The Jan. 23 ruling from U.S. District Judge John D. Bates blocked the merger of Aetna and Humana, and could have major implications for the Anthem-Cigna merger. But the Justice Departments arguments about the Medicare Advantage market ultimately led to the ruling.

The decision dwelt on the merger’s impact on the Medicare Advantage market. The Justice Department case targeted loss of competition in 364 counties in 21 states. The combined company would gain strength in negotiation with providers, and could promote more restrictive networks. Planned divestitures to Molina Healthcare were not deemed insubstantial.

Without divestures, the combined Aetna-Humana merger would have outsized influence in most markets, challenged only by UnitedHealthcare. UnitedHealth and Humana already go head-to-head in beneficiary-rich markets like Miami and Chicago. A merged Aetna-Humana would vault past UnitedHealth, not to mention smaller national plans like Molina and any number of regional plans. In the stand-alone Part D market, a combined Aetna-Humana also would outpace UnitedHealth by more than 1 million beneficiaries.

Those are just the margins in Medicare Advantage today. More Medicare beneficiaries are comfortable with managed care, and those members gravitate toward Medicare Advantage plans.

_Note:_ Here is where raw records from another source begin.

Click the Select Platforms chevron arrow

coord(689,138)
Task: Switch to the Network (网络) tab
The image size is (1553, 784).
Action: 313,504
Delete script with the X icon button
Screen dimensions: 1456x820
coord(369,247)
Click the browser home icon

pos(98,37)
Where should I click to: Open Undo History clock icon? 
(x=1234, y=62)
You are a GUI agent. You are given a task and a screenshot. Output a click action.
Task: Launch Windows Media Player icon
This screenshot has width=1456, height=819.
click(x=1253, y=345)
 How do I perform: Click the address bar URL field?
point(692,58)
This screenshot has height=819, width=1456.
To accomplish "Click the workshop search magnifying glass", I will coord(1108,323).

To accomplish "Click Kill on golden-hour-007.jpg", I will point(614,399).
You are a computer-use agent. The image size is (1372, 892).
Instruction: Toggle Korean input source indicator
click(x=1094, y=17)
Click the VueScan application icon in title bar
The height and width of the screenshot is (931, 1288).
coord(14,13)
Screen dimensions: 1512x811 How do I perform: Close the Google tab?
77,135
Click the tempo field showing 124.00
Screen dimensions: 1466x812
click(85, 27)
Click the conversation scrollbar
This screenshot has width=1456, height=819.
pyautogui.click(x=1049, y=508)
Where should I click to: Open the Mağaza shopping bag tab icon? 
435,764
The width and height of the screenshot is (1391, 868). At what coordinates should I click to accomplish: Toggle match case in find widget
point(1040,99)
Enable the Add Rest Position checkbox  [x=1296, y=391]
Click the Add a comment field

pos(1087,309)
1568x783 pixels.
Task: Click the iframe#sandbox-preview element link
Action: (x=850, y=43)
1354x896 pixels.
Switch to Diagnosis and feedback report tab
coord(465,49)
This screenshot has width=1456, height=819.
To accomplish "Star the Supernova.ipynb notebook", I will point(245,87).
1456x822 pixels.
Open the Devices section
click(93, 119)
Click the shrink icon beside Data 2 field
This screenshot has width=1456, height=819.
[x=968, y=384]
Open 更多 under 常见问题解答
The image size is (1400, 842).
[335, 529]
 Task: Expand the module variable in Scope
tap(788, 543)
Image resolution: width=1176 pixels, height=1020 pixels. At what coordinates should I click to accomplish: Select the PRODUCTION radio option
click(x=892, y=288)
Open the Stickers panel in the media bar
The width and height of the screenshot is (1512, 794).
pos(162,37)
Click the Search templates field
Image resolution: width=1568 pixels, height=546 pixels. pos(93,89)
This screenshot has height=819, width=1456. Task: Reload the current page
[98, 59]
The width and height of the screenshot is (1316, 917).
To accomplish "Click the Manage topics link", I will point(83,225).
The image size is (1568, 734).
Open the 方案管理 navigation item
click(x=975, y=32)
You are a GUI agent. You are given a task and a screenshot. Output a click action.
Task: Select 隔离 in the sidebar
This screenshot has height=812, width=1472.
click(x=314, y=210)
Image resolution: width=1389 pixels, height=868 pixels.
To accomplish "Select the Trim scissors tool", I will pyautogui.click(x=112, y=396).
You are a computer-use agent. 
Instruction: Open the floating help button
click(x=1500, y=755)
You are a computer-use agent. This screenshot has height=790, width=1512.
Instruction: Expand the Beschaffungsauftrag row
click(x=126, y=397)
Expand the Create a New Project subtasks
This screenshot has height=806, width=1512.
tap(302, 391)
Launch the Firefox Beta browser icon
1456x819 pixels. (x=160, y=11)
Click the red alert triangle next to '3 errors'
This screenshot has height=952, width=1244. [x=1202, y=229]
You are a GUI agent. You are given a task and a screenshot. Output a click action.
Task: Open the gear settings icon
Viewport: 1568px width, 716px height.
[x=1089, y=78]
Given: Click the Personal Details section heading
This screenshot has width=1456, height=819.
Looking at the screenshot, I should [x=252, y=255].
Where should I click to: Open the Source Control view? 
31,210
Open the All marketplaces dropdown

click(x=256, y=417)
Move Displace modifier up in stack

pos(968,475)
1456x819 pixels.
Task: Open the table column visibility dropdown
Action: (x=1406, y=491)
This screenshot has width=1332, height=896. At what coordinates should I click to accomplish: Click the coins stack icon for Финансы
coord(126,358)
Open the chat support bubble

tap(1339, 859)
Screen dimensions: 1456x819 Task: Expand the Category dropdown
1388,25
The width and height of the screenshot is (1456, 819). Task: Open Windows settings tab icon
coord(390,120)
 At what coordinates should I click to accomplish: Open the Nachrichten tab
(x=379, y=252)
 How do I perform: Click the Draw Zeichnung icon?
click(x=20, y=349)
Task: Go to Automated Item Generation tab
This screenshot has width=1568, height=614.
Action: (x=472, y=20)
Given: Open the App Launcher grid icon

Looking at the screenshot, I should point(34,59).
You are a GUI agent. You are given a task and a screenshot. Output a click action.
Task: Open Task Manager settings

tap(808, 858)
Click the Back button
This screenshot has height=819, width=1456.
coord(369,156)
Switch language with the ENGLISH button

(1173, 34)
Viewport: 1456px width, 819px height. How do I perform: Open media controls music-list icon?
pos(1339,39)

The program encompasses almost one-third of all Medicare beneficiaries. While that growth rate has slowed down, expect Medicare Advantage growth to pick up again under the Trump administration through both a loosening of regulations and great emphasis on the program. MA has bipartisan support and more Americans who age into Medicare are comfortable with managed care and will opt for MA plans.

The bargaining power of the combined company could force out smaller plans and could lead to narrower networks and potentially higher premiums. Zero premium plans still have significant draw among Medicare Advantage members but fewer MA players always means fewer plan options.

The Aetna-Humana case presents ominous signs for the proposed union of Anthem and Cigna, which also awaits a court ruling. Aetna-Humana always appeared a less problematic merger than Anthem and Cigna. If Aetna-Humana cannot clear legal hurdles, odds dim for Anthem-Cigna. However, neither plays in Medicare Advantage to the level of Humana or Aetna.

This isn’t the end for either case. Aetna and Humana are likely to appeal and could face more favorable territory in another court. The Justice Department is also about to undergo a major policy shift under attorney general-designate Jeff Sessions, which present few obstacles for future mergers of large insurers.

For the moment, Medicare Advantage markets won’t see any reduction in plan options and providers won’t face negotiations with the combined company.